This edition of GAR is the first punctuation mark in the implementation of the Sendai Framework. It offers an update on progress made in implementing the outcome, goal, targets and priorities of the Sendai Framework and disaster-related Sustainable Development Goals. It provides an analysis of how risk science is changing, presents areas for additional endeavour, and explores aspects of understanding and managing systemic risk. It presents innovative research and practice for pursuing risk-informed sustainable development, and provides an introduction to the wider scope and nature of hazards and related risks to be considered.
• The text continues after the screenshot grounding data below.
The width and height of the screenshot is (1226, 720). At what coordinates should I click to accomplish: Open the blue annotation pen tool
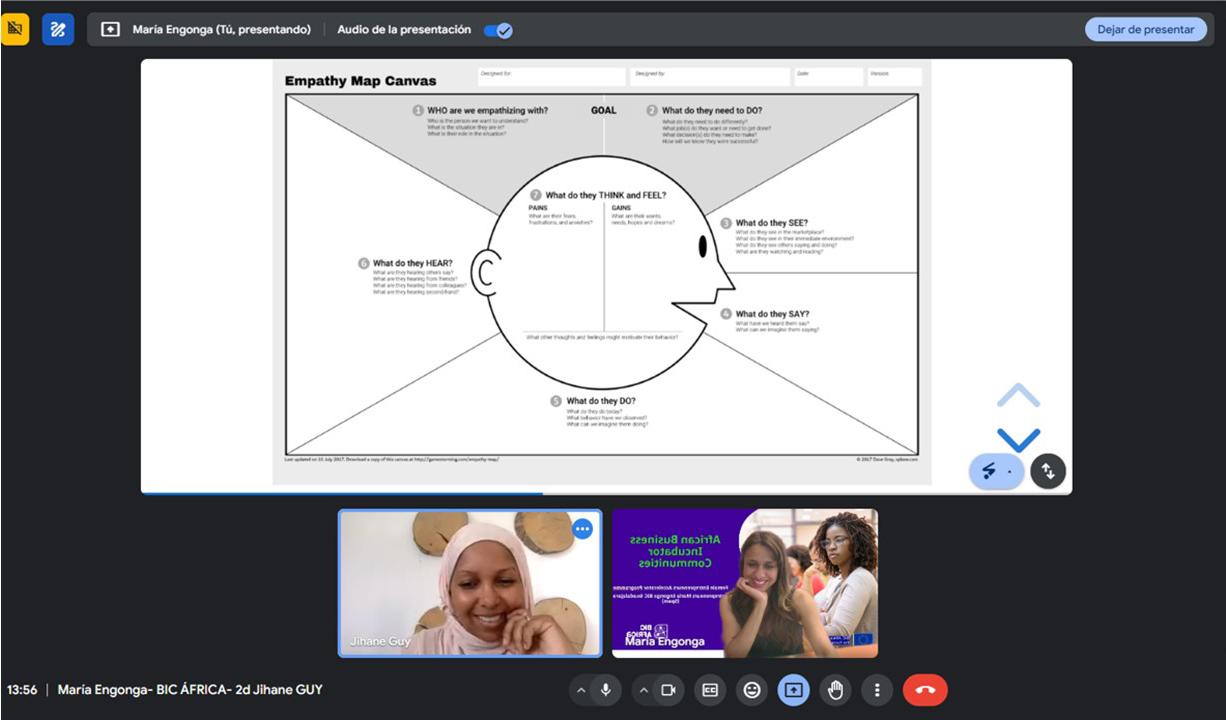[x=58, y=29]
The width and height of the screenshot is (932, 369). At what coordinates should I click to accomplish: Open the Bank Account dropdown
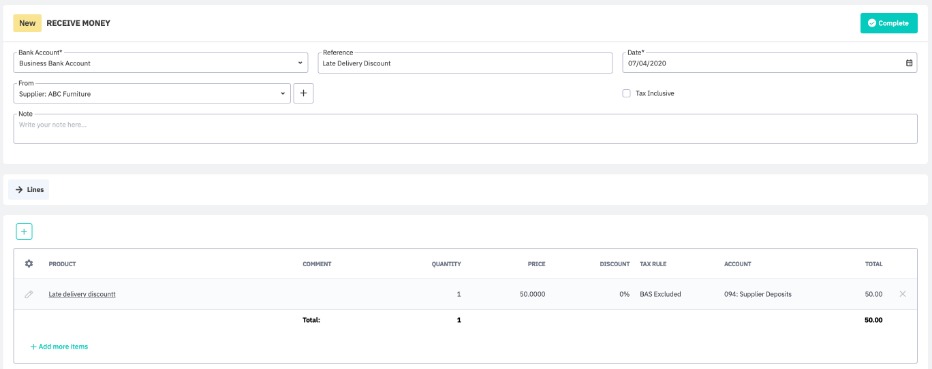160,63
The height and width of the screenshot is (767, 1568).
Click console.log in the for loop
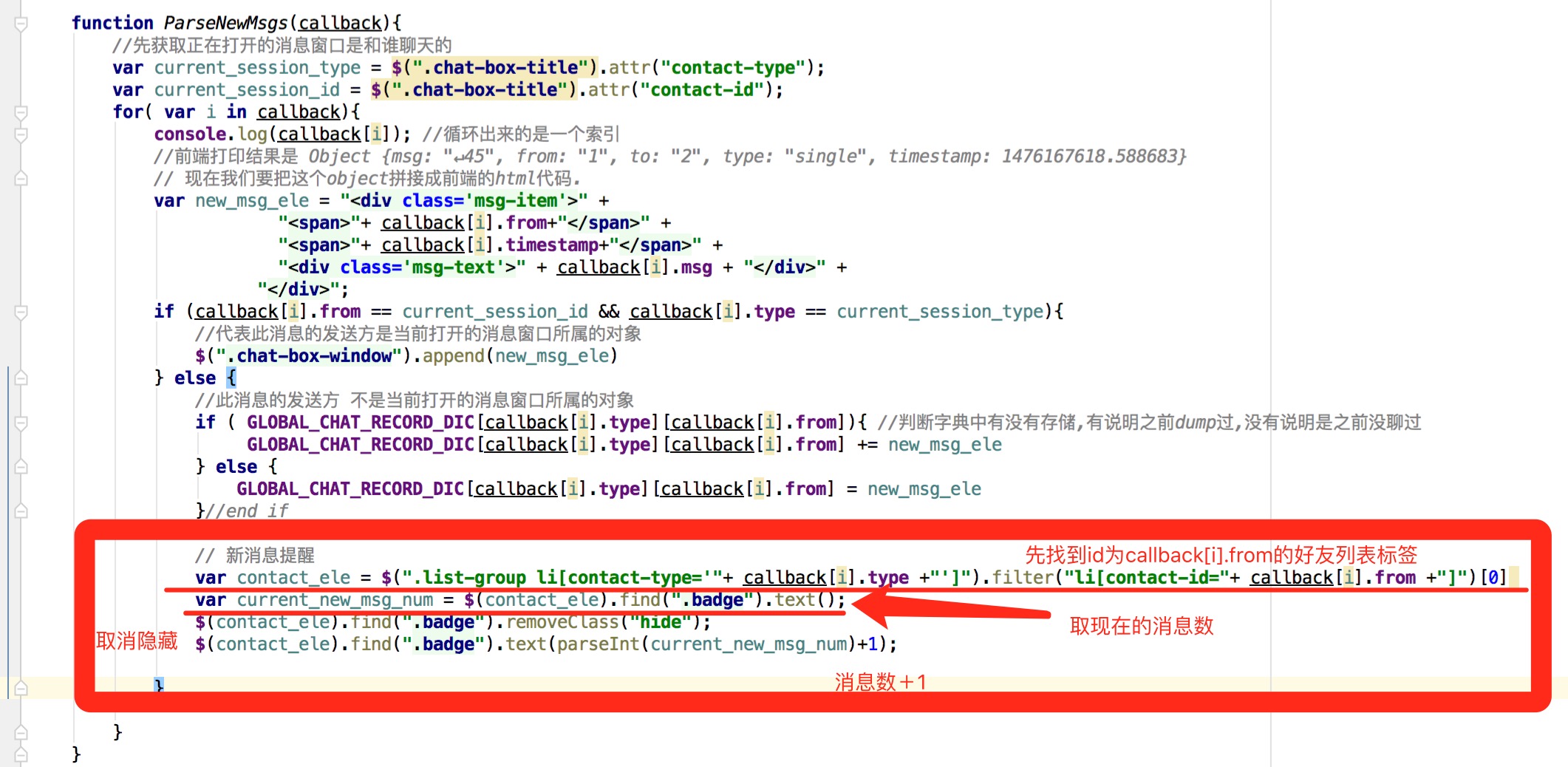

This report represents a major step towards a twenty-first century view of risk and its reduction – an understanding that is imperative in our collective efforts to craft a sustainable future. We are fast approaching the point where we may not be able to mitigate or repair impacts from realized cascading and systemic risk, particularly those due to climate change. The urgency is evident. It demands much greater ambition around the speed and magnitude of the changes the global community needs to make; changes that must be proportionate to the scale of threat. Above all, we cannot let inertia and short-sightedness impede action. As we have been reminded recently by Greta Thunberg (the Swedish climate change activist): “There are no grey areas when it comes to survival. Now we all have a choice. We can create transformational action that will safeguard the future living conditions for humankind, or we can continue with our business as usual and fail.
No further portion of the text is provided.